■ WHAT TO DO ■
A. In the text about TamaroCards, what colors are the function cards and the constant cards?
B. Continue the text about TamaroCards from its last sentence.

■ DOCUMENT TEXT ■

========

PyTamaro is often used to teach complete novices. For them, writing Python code on a computer can be challenging. To support novices in reasoning about a graphic and its composition, we developed TamaroCards. Each Python function or constant is represented by a card. Functions are red, constants are blue. The cards can be arranged on a table to compose a Python expression that corresponds to a graphic.
The PyTamaro API currently exists in three different natural languages: English, German, and Italian. Correspondingly, each TamaroCard shows its function or constant name in all three supported languages. This is ideal for multi-lingual environments.
When using the TamaroCards, we provide each student (or student team) with the "API documentation" in the form of a few printed pages. Each page shows part of the API.
Each API documentation page shows the cards of a specific part of the API. These pages correspond to the API documentation: they explain what each function or constant does. The explanations are provided in a visual form: as annotations of parameters and return values of functions, and annotations of values of constants. This documentation should be sufficient to remember how to use the cards. No information about the implementation is needed; the visual annotations provide a complete description of each card's meaning.
The API documentation pages are not to be cut. They are to be kept whole and used as a reference by students when they try to understand the meaning of a specific card.
To express a computation students connect together individual cards. They can use the blue constant cards (colors and points for pinning), and they can use the red function cards.

========

■ SOURCE DATA ■
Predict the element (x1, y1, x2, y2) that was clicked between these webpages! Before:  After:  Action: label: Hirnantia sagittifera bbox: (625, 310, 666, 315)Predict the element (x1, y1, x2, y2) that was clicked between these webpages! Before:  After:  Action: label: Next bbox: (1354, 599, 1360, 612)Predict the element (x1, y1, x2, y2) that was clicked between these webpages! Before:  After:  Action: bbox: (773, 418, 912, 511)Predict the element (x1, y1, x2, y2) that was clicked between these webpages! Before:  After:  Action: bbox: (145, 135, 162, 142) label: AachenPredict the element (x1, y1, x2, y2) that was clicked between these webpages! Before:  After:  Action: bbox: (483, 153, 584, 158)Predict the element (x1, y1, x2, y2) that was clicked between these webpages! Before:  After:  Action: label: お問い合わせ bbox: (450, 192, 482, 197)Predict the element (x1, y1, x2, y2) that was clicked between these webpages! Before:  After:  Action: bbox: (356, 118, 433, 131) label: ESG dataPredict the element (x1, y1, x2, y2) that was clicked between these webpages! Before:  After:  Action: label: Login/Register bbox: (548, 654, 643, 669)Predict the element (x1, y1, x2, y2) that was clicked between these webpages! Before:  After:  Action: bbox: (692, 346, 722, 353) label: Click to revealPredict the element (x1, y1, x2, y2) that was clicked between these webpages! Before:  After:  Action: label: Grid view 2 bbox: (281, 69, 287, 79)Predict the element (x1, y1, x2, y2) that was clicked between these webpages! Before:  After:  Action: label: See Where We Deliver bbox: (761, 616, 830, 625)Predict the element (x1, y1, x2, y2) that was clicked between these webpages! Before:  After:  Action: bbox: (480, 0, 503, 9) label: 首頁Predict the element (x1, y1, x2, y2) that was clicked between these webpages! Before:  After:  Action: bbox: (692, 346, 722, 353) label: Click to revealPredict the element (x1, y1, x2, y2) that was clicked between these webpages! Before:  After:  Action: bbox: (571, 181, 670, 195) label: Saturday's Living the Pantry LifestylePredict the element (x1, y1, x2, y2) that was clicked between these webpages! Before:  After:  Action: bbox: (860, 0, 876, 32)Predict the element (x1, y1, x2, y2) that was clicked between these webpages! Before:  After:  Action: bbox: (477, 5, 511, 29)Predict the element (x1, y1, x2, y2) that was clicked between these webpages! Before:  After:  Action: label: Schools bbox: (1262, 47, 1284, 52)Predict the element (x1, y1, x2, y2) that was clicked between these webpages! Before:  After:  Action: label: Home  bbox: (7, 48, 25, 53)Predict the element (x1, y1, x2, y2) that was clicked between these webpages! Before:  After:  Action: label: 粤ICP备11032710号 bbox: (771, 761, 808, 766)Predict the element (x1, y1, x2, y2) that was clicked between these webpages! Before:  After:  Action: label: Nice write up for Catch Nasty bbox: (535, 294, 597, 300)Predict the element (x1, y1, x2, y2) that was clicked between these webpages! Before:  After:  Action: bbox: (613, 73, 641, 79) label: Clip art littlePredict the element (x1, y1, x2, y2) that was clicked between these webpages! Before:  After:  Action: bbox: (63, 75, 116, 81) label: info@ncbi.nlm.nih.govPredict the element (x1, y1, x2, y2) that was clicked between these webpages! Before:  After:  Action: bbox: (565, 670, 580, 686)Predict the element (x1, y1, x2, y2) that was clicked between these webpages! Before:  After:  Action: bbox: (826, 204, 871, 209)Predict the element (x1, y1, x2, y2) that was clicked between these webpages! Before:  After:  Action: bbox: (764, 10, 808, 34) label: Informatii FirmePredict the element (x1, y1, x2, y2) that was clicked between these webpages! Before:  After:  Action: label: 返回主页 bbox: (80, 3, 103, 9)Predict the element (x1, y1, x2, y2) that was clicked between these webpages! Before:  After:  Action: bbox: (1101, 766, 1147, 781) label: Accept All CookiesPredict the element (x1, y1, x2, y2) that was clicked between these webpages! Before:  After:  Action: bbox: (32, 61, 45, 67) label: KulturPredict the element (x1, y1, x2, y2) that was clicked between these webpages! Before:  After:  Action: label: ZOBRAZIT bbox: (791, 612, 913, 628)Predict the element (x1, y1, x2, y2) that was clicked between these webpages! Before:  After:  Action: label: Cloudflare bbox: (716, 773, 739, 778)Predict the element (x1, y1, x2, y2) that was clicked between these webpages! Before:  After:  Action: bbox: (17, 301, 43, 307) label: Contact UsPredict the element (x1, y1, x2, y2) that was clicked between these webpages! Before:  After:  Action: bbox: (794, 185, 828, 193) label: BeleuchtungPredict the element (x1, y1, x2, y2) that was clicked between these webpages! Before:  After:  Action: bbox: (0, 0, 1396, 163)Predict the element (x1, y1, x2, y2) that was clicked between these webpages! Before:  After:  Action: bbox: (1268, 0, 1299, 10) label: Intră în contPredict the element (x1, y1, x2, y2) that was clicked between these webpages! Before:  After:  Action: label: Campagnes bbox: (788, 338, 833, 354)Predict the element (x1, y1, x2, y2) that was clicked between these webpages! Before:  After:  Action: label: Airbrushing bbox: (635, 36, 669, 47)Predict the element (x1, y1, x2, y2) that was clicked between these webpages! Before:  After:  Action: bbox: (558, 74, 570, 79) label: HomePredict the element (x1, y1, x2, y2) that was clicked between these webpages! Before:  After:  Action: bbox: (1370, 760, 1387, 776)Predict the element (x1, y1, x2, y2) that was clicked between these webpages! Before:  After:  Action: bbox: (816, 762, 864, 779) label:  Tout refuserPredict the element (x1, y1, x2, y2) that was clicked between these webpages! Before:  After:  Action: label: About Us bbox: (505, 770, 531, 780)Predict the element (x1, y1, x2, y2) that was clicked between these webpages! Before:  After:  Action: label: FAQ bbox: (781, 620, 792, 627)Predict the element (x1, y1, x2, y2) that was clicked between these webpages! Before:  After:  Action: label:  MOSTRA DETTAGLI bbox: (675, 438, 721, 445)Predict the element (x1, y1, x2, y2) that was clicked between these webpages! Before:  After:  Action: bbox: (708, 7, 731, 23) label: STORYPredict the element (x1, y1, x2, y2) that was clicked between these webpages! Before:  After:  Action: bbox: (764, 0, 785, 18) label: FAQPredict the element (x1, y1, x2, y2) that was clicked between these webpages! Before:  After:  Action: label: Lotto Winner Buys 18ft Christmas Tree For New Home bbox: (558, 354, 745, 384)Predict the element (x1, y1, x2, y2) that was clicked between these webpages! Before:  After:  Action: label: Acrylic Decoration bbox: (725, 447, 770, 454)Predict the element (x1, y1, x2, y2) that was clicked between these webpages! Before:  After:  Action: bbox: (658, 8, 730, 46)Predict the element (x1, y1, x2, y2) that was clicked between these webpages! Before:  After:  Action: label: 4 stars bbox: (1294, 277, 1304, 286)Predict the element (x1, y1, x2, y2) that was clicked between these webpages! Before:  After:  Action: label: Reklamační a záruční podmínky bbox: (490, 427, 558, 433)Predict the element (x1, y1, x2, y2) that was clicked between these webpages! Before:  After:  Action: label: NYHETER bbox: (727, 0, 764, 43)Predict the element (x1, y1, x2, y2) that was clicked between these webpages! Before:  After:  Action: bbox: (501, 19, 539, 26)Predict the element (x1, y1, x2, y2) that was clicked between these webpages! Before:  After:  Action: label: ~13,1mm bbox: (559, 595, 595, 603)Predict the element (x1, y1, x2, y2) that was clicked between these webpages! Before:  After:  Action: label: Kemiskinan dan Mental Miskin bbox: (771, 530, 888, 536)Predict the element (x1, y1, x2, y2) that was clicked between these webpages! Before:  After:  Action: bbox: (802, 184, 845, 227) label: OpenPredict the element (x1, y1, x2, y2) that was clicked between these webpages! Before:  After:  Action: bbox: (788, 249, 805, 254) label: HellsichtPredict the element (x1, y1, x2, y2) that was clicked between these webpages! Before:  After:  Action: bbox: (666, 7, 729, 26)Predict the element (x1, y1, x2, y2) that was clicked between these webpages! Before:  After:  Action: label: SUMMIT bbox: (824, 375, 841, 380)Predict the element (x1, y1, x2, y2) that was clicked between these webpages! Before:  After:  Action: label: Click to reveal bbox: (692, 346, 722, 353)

========

■ TASK-BY-TASK ANSWERS ■
A. Function cards are red, and constant cards are blue.

B.
Expressions are tree structures composed of cards. The evaluation of the expression flows from left to right. Each constant or function emits a value on its right. Function parameters enter functions from the left. Students can place cards near each other, and they can draw lines with pencil to connect the cards. We recommend putting large sheets of paper on the table, so students can easily draw between cards.
When composing or interpreting an expression, students can annotate the visual expression with the values emitted by the cards. Values of built-in types (int, float, str, bool) are written as normal Python literals. Values of PyTamaro types (Graphic, Color, Point) are drawn graphically; graphics can even be cut out from colored sheets of paper.
The four sheets contain cards arranged in a way so they can be printed and easily cut out. The sheets contain more copies of more commonly needed cards.
Note that the individual cards, unlike the API documentation, do not contain any annotations on parameters, return values, or constant values. This is akin to code: when you call a function, you just write its name, and you provide arguments, but you don't write the names of the parameters.
We recommend printing the above sheets and cutting out the cards. However, if needed, one can download the ZIP file which contains an individual PDF for each card.